Le totalitarisme démocratique oppose à la lutte de classes un double obstacle : en première ligne, la police, sans uniformes et sans armes de la gauche et des syndicats ; en second rideau, prête à intervenir à tout moment, la police, costumée et équipée, des corps répressifs de l'Etat.

Les deux appareils combinent leur action, se renforçant mutuellement. La gauche et les syndicats, par le moyen des mystifications ’démocratiques" et légalistes, en lançant la classe ouvrière sur des voies de garage, affaiblissent la résistance de celle-ci à la répression. C'est justement le but recherché : faciliter l'action répressive. De l'autre côté, les corps répressifs au moyen d’attaques sélectives, et de l'intimidation, concourent à rabattre les ouvriers mis en état de faiblesse clans les alternatives de conciliation et d'abdication de la lutte, de la gauche et des syndicats

L'action combinée des deux appareils est mue par les nécessités globales du capital. Divisée en contradictions internes et fractions rivales, la bourgeoisie tend toujours à faire bloc contre la menace ouvrière.

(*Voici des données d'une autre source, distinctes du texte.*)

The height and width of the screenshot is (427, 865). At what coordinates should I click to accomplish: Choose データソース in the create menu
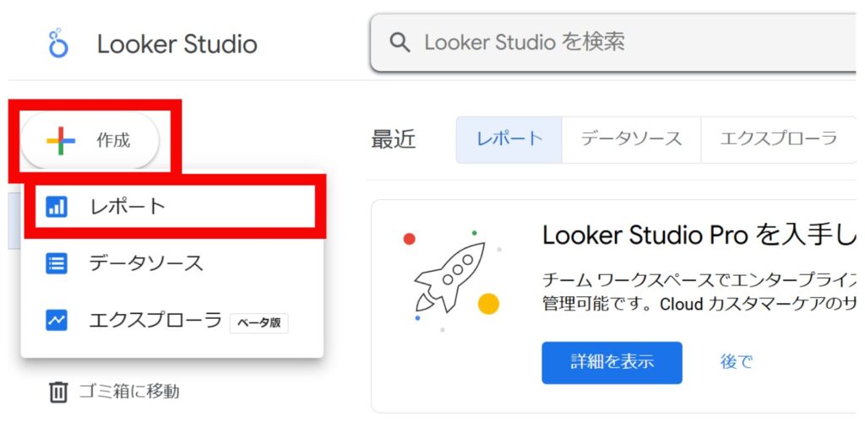coord(146,263)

L'action anti-ouvrière des syndicats ne se résume pas en une pure démagogie ; sa force mystificatrice ne dérive pas de la simple idéologie, elle est, avant tout, le produit d'une force matérielle, le résultat d'un appareil qui enracine ses ramifications bureaucratiques dans toutes les cellules de la vie ouvrière (quartier, usine, agence d'emploi) et, ainsi implanté, effectue un labeur permanent de :

  • sabotage de tout embryon de luttes ouvrières,
  • isolement des foyers de tension pour éviter la généralisation des luttes ;
  • division des travailleurs en les enchaînant aux structures corporatives, professionnelles, locales, nationales, etc...
  • désorganisation des ouvriers en empêchant toute tentative d'auto-organisation ;
  • prévention de l'éclatement des conflits en montant des simulacres de luttes style "journée de luttes", "grèves tournantes", grèves de la faim, séquestrations.*, dont l'unique fonction est de démoraliser les ouvriers et de les entretenir ans moyens de défense devant la répression patronale et policière ;
  • corruption, et dévoiement des travailleurs les plus combatifs en les récupérant dans l'appareil syndical, dans sa pratique et son idéologie ;
  • participation, sous couvert d'arguments "ouvriers" et d'"opposition" à toutes les campagnes du capital national;
  • justification, par le recours à une démagogie en tous genres, des mesures anti-ouvrières de la bourgeoisie gouvernante.

Nous venons de définir l'ensemble du fonctionnement de l'Etat totalitaire bourgeois dans sa forme la plus apte à affronter un prolétariat combatif : la démocratie. Du même coup, nous avons établi le rôle irremplaçable, indispensable, qu'y tiennent les partis de gauche et les syndicats, contre le prolétariat. C'était l'objet propre de cet article, qui laisse naturellement la place à d'autres questions que nous ne traitons pas ici, mais sur lesquelles nous aurons, d'une façon ou d'une autre, à écrire dans de prochains articles- notamment pour dénoncer :

  • l'ensemble des mystifications à travers lesquelles la gauche et les syndicats accomplissent et justifient leur défense du capitalisme ;
  • la façon dont opère, dans la présente situation historique allant vers les affrontements décisifs de classes qui trancheront pour l'un des deux termes de l'alternative "guerre ou révolution", l'ensemble de l'appareil bourgeois.

Tous ces travaux répondent à une claire volonté militante d'alerter le prolétariat sur les obstacles que présentent à sa lutte ses ennemis de classe.

(d'après "Accion Proletaria", publication en Espagne du CCI, n° 35).